With the challenges facing the Passenger Rail Agency of South Africa (PRASA), the agency’s CEO, Zolani Matthews, has affirmed his commitment to building capacity for the organisation to deliver on its mandate, resume services, modernise infrastructure and restore good governance.
Addressing a media briefing on Tuesday on the status quo of the organisation, Matthews said key areas that require urgent attention to unlock inefficiencies have been identified.
“Unfortunately, PRASA is currently facing serious cash flow challenges purely because of erosion in our revenue streams.
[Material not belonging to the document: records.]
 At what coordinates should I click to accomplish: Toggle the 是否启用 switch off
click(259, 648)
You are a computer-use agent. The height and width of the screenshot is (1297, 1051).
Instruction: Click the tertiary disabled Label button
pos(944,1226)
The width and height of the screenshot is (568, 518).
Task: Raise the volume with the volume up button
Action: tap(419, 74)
These included fare collected from rail operations, which has significantly been reduced due to non-availability of the product, and rental income around our stations reduced significantly because of lack of train operations, which contribute substantially to the business operations,” the CEO said.
COVID-19, Matthews said, has had an immense impact on the business operations of PRASA and some of its tenants, who have not been spared from economic hardships.
“PRASA in the main has an Operational Expenditure challenge, which has contributed to complaints from the public, particularly around Opex payments where PRASA has been paying its debtors on 160 days payment terms to manage its debts.
“The above is untenable to our debtors but together with the Group Chief Financial Officer (CFO), we are addressing the situation, which includes reviewing the payment terms. Most importantly, we are going to be resolute in collecting what is due to PRASA,” the CEO said.
He acknowledged that PRASA’s capital programme has failed to meet its targeted plans.
“Sadly, this has also affected PRASA’s modernisation programme aimed at replacing aging operations and improve efficiencies. Fortunately, the challenge in the space only requires internal capacity to resolve.
“We have amplified our Supply Chain Management (SCM) Policy together with its Standard Operating Procedures. To this extent, we have appointed competent colleagues to serve in our Bid Committees to finalize specifications, evaluation and adjudications,” he said.
Recently PRASA issued numerous packages and projects as part of its targeted implementation of the Capex programme.
In addition, the CEO has established, iSitimela saBantu Project Office – a PRASA wide coordination of projects and unlocking of bottlenecks for accelerated delivery of station, network and rolling stock rehabilitation with estimated investment of R12 billion for the current fiscal year.
With the unprecedented levels of both vandalism and sabotage at PRASA, security issues ranked amongst the top three risks facing the agency.
“Security remains a critical aspect of the rail services. To this end, various measures were introduced including in-sourcing security functions with 3100 employees recruited.
“We had commenced with engagements with sister companies in Eskom and Airports Company South Africa (ACSA) to participate in their security contracts. Unfortunately this was not successful. We will be issuing to the market contracts for private security to support the work we are doing in this space,” the CEO said.
In an effort to address security issues, PRASA needs to follow modern interventions, which include deployment of technology as a force multiplier to protect its assets.
“In this regard, procurement processes have commenced. We are looking at sourcing different technology options, which will also assist us to move away from old security plans and focus on modern interventions.
“I have also enlisted the services – on short-term contracts – of additional security experts to focus on some of our security challenges and threats. Their initial assessment has been quite revealing and we will soon make serious pronouncements around their work,” the CEO said.
According to a preliminary audit, vandalism across the business amounts to just over R4 billion.
“For a business as big and complex like PRASA, its operating structure reflects the old business. A process has commenced to develop a new operating model, which will also assist towards finalization of an optimum funding model for the business,” the CEO said.
The operating model will also address the question around the required personnel and skills for a modern rail company.
Moreover, PRASA has nominated a manager to focus specifically on Rail Safety Regulator (RSR) related issues, in relation to the lack of an operating permit.
Autopax Bus Service
PRASA has decided review its bus operations, Autopax – operator of Translux and City-to-City buses.
“Notwithstanding the negative impact of COVID-19 to the bus industry, PRASA had already taken a decision to divisionalize Autopax from a subsidiary.
“Extensive consultation has commenced with labour, as some of the plans involve reduction in employee numbers. Currently, the target is for the reduction of 350 employees. We are, however, looking at the possibilities of absorbing a certain number of these employees into the PRASA Group where vacancies are available,” the CEO said.
A new model and operations of Autopax will become possible once the divisionalization process has been established.
This would include a revised mandate on the operations of Autopax to support the primary mandate of PRASA on rail operations.